There is another option - using a kernel mod called "insider" available as a
patch for the 2.4 kernel (2.4.4 upwards I think) - this allows you to add
certain UID's, PID's or actual programs to start 'low' listening sockets as
a non-root user.
Bill
----- Original Message -----
From: "Damion Parry" <[EMAIL PROTECTED]>
To: <[EMAIL PROTECTED]>
Sent: Thursday, May 31, 2001 5:24 PM
Subject: Re: HTTPS & OpenSSL
> Hello,
>
> I'm afraid that this is a problem associated with vsdredirect (the VERY
> basic port redirector used to redirect port 80 to 8080 and 443 to 8443).
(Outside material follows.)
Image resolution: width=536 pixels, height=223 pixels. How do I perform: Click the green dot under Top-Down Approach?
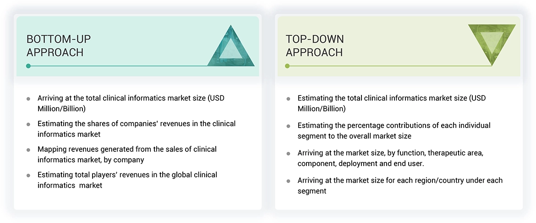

> As a result of the way sockets are used, the source IP address gets
> replaced by that of the hosting server, causing the secure bits to fail
> with https. This can be resolved by running apache as root (bad) or
> using ipchains to do the port redirection (ugly) or iptables in the 2.4
> kernel (not supported yet).
>
> I believe that the first two methods have been covered in the
> documentation, and I'm working on the third (will be available with the
> RH 7.1 port).
>
> HTH,
> Damion.
>
> Ben Kennish wrote:
> >
> > I can't seem to set up HTTPS in of my test VS. I have compiled with the
> > --with-openssl option.
> >
> > I have created a certificate for my host server (CA) with vsd-genca
> > and one for my vs (vsone) using "vsd-ca_certadd vsone".
> >
> > But doing https://vsone.office.fubra/ doesn't seem to work (Network
> > Error : I/O error with nutscrape.) I've checked through the default
> > secure virtual host on the server and it seems OK. I don't get anything
> > in Apache's error logs although I do get a few weird looking symbols in
> > the access log!
> >
> > I've tried copying the .crt or .key files that are made on the host from
> > vsd-ca_certadd to where Apache is looking for them on the VS but to no
> > avail (same error.)
> >
> > netstat -nat shows that the VS is listening on both 443 and 8443 ports.
> >
> > Any ideas? Am I missing some vsdadm ca_certadd stuff?
> >
> > TIA,
> >
> > --
> > Ben Kennish
> >
> > e: [EMAIL PROTECTED]
> > w: www.fubra.com